Sponsor Statement for Senate Bill 227
Proposed Committee Substitute
Public Facilities Financing Corporation and Advisory Vote
The Deferred Maintenance Task Force was charged to develop a financing mechanism for the funding of deferred maintenance for public facilities. The Task Force recommends that the Legislature establish a public corporation similar to the Alaska Housing Finance Corporation and the Alaska Industrial Development and Export Authority.
The Public Facilities Financing Corporation (PFFC) is established in the Department of Revenue. It is authorized to sell bonds to finance projects authorized by legislative action. The legislature will annually appropriate to the Corporation funds to pay the debt service on the bonds. Thus, the legislature maintains the control of identifying projects and the amount of funding. Thus it will also control the amount of annual debt service it will be exposed to.
The PFFC will function in the Department of Revenue similar to the state bond committee. It will have an executive director. The remainder of the staff work will be done by hiring consultants and including their fees in the bond package. This will minimize the need for new employees and is the normal practice.
Section 1. Legislative findings that there is a need for deferred maintenance to existing public facilities and for new public facilities and a Corporation to finance those needs.
Section 2. Adds Chapter 45 to AS 35 titled the Public Facilities Financing Corporation
35.45.010 Establishes the Public Facilities Financing Corporation in the Department of Revenue. The Corporation is independent, but subject to the Executive Budget Act.

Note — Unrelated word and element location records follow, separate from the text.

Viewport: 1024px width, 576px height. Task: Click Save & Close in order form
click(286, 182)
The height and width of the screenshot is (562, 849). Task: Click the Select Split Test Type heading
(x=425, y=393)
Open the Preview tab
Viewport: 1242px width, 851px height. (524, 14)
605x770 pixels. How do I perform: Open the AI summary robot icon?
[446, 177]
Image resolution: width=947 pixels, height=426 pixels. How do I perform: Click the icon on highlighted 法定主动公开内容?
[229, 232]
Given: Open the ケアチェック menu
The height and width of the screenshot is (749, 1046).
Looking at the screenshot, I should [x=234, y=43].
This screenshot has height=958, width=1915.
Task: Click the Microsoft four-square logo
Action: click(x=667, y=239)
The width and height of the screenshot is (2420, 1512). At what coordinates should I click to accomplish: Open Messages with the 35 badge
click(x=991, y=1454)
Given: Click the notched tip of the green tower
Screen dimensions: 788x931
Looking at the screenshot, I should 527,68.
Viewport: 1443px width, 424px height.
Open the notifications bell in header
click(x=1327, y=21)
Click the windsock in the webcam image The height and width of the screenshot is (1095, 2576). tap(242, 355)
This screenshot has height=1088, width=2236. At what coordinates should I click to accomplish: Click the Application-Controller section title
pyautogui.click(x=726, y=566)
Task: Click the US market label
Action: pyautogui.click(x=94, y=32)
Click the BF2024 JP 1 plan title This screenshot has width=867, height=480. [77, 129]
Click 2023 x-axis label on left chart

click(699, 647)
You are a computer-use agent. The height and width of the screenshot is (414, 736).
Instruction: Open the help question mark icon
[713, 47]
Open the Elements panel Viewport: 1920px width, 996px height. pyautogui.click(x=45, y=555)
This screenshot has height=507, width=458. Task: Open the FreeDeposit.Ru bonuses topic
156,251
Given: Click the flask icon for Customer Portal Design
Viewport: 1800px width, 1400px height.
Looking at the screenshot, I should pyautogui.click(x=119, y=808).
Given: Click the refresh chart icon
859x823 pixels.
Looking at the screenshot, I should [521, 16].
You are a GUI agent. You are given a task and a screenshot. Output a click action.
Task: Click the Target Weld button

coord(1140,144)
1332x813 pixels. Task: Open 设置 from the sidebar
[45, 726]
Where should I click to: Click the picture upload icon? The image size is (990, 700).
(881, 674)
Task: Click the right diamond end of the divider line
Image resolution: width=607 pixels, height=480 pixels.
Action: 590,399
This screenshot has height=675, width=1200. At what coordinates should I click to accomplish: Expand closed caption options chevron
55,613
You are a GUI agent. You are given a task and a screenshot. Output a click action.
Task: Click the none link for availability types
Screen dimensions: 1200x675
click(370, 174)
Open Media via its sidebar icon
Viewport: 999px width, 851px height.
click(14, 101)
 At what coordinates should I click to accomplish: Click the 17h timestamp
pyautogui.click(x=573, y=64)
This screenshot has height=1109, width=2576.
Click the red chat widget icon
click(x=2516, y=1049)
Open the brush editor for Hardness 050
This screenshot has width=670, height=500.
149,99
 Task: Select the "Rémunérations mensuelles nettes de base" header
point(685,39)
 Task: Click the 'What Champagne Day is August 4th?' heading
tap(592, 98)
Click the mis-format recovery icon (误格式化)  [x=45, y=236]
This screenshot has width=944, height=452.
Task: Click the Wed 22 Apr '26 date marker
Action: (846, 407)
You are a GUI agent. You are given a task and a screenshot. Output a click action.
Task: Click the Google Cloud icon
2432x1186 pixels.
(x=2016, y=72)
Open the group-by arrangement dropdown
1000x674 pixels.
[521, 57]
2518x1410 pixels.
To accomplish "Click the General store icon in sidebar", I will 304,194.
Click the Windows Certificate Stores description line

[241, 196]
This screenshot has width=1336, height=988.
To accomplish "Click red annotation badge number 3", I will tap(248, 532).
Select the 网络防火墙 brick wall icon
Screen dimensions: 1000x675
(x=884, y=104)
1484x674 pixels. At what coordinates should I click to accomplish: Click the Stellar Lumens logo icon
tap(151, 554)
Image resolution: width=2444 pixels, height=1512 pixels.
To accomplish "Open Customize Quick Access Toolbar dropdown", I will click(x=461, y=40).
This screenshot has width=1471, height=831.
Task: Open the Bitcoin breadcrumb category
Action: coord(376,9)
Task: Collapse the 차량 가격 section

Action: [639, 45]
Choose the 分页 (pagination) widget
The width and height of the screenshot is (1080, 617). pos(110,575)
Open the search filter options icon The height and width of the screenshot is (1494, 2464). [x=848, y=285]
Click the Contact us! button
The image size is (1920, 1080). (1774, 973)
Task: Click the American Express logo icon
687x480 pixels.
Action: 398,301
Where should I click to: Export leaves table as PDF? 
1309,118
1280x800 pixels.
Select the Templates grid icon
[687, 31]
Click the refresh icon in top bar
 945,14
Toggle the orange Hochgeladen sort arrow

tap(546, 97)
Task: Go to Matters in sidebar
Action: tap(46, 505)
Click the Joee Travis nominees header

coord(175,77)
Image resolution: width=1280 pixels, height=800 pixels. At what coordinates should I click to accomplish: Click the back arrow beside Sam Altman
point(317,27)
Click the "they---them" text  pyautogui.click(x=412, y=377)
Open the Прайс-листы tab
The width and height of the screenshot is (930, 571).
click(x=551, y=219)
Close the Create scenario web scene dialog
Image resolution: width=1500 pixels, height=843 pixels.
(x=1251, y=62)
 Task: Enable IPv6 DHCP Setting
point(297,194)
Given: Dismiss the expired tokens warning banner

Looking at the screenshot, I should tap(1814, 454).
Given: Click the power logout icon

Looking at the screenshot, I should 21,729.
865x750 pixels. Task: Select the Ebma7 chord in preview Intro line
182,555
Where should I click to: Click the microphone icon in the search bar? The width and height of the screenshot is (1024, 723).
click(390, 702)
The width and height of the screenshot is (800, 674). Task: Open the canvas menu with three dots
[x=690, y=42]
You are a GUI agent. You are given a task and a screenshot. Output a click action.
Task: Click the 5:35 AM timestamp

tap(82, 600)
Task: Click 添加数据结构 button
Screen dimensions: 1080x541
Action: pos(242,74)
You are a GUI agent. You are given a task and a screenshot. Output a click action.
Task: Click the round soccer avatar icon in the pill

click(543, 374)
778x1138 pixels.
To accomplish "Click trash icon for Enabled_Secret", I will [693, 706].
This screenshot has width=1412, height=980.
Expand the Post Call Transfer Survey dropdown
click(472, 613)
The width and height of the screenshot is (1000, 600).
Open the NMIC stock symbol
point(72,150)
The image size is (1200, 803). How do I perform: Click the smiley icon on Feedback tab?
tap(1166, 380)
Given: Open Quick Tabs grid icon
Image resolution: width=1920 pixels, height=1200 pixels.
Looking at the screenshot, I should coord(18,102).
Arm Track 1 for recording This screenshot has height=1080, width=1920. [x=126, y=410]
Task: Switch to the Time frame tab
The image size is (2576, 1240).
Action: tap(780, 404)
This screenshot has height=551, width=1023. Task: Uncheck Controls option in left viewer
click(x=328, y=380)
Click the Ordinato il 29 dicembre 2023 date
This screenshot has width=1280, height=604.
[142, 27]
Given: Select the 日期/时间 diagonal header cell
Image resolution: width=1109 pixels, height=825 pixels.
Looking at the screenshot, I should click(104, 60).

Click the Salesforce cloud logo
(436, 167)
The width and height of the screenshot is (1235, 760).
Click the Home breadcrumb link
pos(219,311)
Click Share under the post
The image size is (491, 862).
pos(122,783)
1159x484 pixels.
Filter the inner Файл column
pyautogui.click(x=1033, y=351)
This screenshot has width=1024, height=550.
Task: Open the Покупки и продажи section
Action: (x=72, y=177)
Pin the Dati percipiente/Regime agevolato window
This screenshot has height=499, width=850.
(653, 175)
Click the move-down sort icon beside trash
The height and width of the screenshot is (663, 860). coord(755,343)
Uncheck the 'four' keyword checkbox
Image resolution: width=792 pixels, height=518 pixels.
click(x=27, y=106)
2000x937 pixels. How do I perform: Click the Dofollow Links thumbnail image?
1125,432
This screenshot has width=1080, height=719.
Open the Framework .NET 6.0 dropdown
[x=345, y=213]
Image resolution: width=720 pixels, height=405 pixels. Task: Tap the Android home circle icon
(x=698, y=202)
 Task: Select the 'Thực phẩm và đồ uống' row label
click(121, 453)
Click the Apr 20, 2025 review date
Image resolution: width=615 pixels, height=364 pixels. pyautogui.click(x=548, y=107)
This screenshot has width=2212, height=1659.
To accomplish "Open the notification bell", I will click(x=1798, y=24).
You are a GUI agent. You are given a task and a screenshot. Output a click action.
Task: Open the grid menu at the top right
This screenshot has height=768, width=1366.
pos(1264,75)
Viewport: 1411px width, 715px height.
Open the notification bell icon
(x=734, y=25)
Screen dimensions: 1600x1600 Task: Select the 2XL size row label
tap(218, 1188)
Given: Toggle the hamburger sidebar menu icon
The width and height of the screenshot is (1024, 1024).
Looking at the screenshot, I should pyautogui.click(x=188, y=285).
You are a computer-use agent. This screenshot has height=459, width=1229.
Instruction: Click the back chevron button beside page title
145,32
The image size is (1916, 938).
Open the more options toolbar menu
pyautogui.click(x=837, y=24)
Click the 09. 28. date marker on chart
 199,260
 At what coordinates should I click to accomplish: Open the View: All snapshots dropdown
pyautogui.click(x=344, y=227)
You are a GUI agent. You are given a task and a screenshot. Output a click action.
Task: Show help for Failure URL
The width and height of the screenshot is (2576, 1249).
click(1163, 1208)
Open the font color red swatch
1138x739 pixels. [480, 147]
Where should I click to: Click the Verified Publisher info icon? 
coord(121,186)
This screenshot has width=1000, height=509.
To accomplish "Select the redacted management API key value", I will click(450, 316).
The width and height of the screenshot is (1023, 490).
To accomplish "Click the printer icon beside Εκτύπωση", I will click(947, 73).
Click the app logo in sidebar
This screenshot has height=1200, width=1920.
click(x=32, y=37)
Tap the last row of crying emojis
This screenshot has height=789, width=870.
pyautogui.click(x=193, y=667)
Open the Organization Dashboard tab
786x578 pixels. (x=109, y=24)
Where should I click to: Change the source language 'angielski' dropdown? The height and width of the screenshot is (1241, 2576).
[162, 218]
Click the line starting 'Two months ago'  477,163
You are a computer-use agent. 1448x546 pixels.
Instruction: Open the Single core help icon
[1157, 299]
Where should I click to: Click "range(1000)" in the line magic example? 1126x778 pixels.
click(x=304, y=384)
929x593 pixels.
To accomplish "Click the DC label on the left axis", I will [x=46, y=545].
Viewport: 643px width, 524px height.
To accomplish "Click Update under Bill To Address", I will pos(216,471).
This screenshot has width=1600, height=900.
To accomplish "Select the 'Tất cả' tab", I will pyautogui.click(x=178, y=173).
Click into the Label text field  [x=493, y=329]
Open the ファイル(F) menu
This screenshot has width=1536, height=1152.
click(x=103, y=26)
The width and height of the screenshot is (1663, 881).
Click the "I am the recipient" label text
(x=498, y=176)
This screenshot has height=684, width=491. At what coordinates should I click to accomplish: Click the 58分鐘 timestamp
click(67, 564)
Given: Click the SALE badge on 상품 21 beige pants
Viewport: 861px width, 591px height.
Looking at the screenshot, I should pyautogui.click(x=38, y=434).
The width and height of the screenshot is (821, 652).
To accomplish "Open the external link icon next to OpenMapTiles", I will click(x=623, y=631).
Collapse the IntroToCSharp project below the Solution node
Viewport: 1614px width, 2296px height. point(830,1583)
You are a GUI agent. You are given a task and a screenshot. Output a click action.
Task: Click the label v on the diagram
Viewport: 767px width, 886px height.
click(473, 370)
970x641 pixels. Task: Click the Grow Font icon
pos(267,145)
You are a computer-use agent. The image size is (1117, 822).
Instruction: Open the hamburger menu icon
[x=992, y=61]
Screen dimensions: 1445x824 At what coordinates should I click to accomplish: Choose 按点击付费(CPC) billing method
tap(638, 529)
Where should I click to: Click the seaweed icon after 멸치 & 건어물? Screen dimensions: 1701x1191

35.45.020 Sets the board of directors as the commissioners of Revenue, Education, and Transportation and Public Facilities, the executive directors of AHFC and AIDEA.
35.45.030 Deals with officers, quorums, and employment of staff.
35.45.040 Sets out the powers and duties of the corporation. The Corporation is given routine operating powers, is allowed to acquire and hold property, issue revenue bonds, collect rents and fees, and accept gifts and grants.
The Proposed CS changes subsection (6) to reflect that property is not limited to personal property.
35.45.050 Allows the Corporation to issue bonds for projects approved by the legislature, and payment of the bonds is made by funds appropriated by the legislature. Authorizes state departments to enter into agreements with the Corporation. Agencies receiving funds from these bonds must have preventive maintenance programs in place and must be energy efficient. Bonds sold by the corporation may be "moral obligation bonds", they will not be secured by the full faith and credit of the state.
The Proposed CS changes subsection (a) to allow the Corporation to finance the entire project rather than just the state portion. This will allow the use of federal funds or other funding for projects.
It changes subsection (g) to include various forms of financing arrangements that will be used by the Corporation. The process is that the Corporation will issue bonds based on a lease. The legislature will appropriate lease payments that will then be used to fund the bonds.
35.45.060 Provides the details of the bonds that may be issued by the Corporation. It requires that the Corporation notify the legislature prior to bond sales and inform the legislature amounts necessary of appropriation to maintain the necessary reserves and to service debt.
35.45.070 Limits the bonding allowed to $2 million. This is a level unlikely to be reached in the foreseeable future, but allows the Corporation to be useful in future capital funding activities, as directed by future legislatures.
The proposed CS changes the word security to securities, correction of a typing error.
35.45.080 Limits personal liability of directors and employees.
35.45.090 Exempts these bonds from state taxation.
35.45.100 States that the state will not alter the terms under which the bonds are issued or impair the rights of the bond holders. This is not a guarantee or promise of repayment or performance of the Corporation.
35.45.110 Establishes the Build Alaska Fund. Funding and amount is considered in HB 314.
The proposed CS changes the word secures to secure, correction of a typing error.
35.45.120 Requires an annual audit.
35.45.130 requires an annual report to the governor and legislature.
35.45.140 provides for adoption of regulations by the Corporation.
35.45.900 Defines terms for Chapter 45
Section 3. Makes the state procurement applicable to the Corporation.
Section 4. Makes the executive director exempt from classified service.
Section 5. Makes the Corporation a state board or commission for purposes of the administrative Conflict of Interest statutes.
Section 6. This provides for an advisory vote on moving funds from the Constitutional Budget Reserve to the Build Alaska Fund. The amount will be amended to follow the amount the Finance committees recommend in HB 314. The likely recommendation will be less than the current number, as the anticipated draw on the CBRF will be greater than estimated when this proposal was drafted in the December 1997.
Section 7. Provides an immediate effective date.